■ Your instructions: Reproduce verbatim only the part of the listing below that begins with the line containing "Where should I click to: Click the Share" and continues through the end of the listing, with both of those lines included.

■ Working data:
--------------------

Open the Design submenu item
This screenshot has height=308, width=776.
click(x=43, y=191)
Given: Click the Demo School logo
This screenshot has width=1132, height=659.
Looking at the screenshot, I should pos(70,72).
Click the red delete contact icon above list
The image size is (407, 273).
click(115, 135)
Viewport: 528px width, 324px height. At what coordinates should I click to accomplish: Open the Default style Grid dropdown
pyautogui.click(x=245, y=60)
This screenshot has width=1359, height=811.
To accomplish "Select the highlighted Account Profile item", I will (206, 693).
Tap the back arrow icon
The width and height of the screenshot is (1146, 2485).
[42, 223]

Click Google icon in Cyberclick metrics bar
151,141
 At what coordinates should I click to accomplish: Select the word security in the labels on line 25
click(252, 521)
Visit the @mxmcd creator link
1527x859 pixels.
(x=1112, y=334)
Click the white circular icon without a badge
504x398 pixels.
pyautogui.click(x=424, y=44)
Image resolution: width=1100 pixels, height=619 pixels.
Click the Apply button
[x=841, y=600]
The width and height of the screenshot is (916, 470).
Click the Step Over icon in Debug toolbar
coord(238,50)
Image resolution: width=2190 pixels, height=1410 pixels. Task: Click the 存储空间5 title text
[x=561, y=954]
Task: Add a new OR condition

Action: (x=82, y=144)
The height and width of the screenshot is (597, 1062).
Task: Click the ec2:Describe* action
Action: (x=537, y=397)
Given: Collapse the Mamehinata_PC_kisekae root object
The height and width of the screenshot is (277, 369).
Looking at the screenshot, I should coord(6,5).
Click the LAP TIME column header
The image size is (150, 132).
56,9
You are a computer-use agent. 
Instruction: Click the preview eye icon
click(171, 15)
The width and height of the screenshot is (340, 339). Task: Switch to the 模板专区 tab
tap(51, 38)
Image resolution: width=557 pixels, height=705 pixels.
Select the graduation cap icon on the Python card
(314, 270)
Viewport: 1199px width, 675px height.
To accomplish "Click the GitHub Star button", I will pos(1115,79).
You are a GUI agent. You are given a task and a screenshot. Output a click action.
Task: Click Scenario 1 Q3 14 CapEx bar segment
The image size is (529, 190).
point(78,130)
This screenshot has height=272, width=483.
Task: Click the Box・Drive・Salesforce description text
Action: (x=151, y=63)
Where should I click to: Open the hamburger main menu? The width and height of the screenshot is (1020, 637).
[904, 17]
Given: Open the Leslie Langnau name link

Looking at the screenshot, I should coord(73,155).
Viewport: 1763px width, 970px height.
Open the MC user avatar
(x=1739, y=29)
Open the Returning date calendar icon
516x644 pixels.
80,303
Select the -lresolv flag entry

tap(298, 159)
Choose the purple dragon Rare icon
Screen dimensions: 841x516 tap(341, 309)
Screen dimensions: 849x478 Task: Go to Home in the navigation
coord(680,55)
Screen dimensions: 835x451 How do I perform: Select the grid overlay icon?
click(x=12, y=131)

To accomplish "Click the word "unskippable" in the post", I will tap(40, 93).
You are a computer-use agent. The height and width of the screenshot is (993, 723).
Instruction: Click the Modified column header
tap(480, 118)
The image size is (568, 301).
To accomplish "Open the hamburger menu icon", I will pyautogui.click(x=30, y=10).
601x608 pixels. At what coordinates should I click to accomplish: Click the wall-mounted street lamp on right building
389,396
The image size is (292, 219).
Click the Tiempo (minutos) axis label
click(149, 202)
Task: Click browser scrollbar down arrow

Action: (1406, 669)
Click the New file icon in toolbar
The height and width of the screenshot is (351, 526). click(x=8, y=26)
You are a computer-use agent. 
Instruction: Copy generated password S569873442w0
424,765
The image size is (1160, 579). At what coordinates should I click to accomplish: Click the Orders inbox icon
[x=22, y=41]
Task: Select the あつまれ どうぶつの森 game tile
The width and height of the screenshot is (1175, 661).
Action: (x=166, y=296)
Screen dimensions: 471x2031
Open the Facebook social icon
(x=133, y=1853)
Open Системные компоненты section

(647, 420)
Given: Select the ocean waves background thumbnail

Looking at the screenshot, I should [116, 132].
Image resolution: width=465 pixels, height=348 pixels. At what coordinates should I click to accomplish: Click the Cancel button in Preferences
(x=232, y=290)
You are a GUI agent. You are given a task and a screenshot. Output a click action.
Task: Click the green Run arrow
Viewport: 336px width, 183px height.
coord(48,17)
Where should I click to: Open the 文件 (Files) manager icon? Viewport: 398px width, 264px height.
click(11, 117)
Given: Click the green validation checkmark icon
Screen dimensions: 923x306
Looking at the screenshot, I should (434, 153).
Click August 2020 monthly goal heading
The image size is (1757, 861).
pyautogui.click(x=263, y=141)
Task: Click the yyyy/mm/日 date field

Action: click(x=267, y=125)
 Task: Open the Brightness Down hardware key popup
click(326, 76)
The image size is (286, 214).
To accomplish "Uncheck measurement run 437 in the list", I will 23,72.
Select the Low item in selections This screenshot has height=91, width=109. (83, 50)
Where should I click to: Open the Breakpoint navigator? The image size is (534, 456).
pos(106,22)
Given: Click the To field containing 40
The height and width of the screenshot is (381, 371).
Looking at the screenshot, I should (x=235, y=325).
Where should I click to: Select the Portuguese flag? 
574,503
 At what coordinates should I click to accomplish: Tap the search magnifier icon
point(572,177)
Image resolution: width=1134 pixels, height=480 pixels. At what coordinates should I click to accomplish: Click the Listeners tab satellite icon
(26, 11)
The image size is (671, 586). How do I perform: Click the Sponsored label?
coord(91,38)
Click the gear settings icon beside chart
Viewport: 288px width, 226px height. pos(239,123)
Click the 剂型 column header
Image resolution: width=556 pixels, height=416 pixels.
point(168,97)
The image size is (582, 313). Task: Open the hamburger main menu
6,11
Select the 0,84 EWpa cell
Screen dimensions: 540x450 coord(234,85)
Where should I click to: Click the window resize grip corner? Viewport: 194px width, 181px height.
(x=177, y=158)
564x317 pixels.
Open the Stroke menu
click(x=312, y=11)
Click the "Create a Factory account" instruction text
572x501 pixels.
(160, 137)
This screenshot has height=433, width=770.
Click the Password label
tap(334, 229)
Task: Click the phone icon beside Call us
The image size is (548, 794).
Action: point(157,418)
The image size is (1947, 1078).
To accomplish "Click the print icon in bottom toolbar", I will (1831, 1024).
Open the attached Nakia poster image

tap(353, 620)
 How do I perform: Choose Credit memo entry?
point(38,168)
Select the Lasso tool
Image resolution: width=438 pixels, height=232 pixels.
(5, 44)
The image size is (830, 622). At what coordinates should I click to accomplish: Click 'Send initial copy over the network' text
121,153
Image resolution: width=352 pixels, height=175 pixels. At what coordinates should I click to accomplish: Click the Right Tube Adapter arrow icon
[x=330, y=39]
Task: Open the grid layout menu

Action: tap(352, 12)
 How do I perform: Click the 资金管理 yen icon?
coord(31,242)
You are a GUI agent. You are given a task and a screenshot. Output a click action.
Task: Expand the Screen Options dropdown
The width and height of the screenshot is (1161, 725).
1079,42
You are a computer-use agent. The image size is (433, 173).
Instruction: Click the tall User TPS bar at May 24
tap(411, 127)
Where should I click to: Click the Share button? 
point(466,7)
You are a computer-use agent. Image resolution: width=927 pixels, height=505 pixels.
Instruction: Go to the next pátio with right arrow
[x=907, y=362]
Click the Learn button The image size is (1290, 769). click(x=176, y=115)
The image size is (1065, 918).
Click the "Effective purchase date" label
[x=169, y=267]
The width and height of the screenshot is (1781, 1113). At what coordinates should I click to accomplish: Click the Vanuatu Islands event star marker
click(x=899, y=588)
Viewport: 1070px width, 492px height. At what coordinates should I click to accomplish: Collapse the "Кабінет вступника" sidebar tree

--------------------

■ Task answer:
Where should I click to: Click the Share button? 
point(466,7)
You are a computer-use agent. Image resolution: width=927 pixels, height=505 pixels.
Instruction: Go to the next pátio with right arrow
[x=907, y=362]
Click the Learn button The image size is (1290, 769). click(x=176, y=115)
The image size is (1065, 918).
Click the "Effective purchase date" label
[x=169, y=267]
The width and height of the screenshot is (1781, 1113). At what coordinates should I click to accomplish: Click the Vanuatu Islands event star marker
click(x=899, y=588)
Viewport: 1070px width, 492px height. At what coordinates should I click to accomplish: Collapse the "Кабінет вступника" sidebar tree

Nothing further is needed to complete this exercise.